There is the visible government situated around the Mall in Washington, and then there is another, more shadowy, more indefinable government that is not explained in Civics 101 or observable to tourists at the White House or the Capitol. The former is traditional Washington partisan politics: the tip of the iceberg that a public watching C-SPAN sees daily and which is theoretically controllable via elections. The subsurface part of the iceberg I shall call the Deep State, which operates according to its own compass heading regardless of who is formally in power…

…During the time in 2011 when political warfare over the debt ceiling was beginning to paralyze the business of governance in Washington, the United States government somehow summoned the resources to overthrow Muammar Ghaddafi’s regime in Libya, and, when the instability created by that coup spilled over into Mali, provide overt and covert assistance to French intervention there. At a time when there was heated debate about continuing meat inspections and civilian air traffic control because of the budget crisis, our government was somehow able to commit $115 million to keeping a civil war going in Syria and to pay at least £100m to the United Kingdom’s Government Communications Headquarters to buy influence over and access to that country’s intelligence. Since 2007, two bridges carrying interstate highways have collapsed due to inadequate maintenance of infrastructure, one killing 13 people.

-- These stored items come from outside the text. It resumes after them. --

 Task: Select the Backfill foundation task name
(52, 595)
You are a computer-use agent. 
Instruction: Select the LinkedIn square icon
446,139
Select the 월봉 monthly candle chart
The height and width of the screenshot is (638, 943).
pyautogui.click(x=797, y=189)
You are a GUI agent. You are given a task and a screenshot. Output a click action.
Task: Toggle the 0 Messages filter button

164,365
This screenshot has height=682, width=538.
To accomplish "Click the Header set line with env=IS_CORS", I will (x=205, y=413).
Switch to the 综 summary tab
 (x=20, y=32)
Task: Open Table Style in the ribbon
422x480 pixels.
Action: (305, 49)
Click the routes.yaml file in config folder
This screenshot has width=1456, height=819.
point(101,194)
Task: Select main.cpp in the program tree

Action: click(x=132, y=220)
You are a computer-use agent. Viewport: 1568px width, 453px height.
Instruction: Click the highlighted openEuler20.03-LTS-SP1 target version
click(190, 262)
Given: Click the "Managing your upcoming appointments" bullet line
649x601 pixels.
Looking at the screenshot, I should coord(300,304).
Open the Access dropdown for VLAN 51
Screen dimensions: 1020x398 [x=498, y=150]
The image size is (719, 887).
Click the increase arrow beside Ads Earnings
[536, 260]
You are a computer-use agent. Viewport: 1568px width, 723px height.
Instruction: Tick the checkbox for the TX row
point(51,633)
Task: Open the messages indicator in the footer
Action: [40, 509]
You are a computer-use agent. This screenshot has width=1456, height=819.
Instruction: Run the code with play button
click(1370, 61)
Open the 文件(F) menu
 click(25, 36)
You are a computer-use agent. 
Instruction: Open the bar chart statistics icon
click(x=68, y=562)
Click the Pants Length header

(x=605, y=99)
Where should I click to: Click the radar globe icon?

During that same period of time, the government spent $1.7 billion constructing a building in Utah that is the size of 17 football fields. This mammoth structure is intended to allow the National Security Agency to store a yottabyte of information, the largest numerical designator computer scientists have coined. A yottabyte is equal to 500 quintillion pages of text. They need that much storage to archive every single trace of your electronic life.

This concept is a little different than the “permagov,” by which we mean the people who serve in or decisively influence the government regardless of which party is in power. That idea connotes a kind of bipartisan agreement on certain basic issues related to foreign policy and military spending and how the economy should ultimately be structured. Republicans might talk about doing away with Social Security, but they don’t really want to take the political risk to do it. Democrats support public unions, until they have to balance a state or city budget. The parties score a lot of political points, but on many of them they have no intention of delivering.

But there is something different that drives us to misallocate our funds and devote ourselves so dedicatedly to meddling in other country’s domestic affairs. It isn’t a reaction to what the people want. It isn’t much discussed as an ideological matter. It seems to be some kind of organic result that emerges through a combination of fear that some security catastrophe will occur for which politicians will be blamed, and fear of standing up to powerful lobbyists. You could consider it the Gitmo Problem writ-large.

We want to close Gitmo, but can’t because politicians are gutless. We know at least half of the prisoners should be freed, but no wants to be blamed if one of them turns around and commits an act of terrorism. So, we keep allocating funds for the prison and perpetrating an injustice because we can’t figure out anything else to do.

That seems similar to the trap we’re in with foreign policy and surveillance. It certainly matters whether the president is eager to intervene in places like Syria and Iran, or deeply reluctant. But, on a broader scale, the state runs the way it wants to, and no politician seems capable of standing up to the nebulous Deep State that keeps things this way.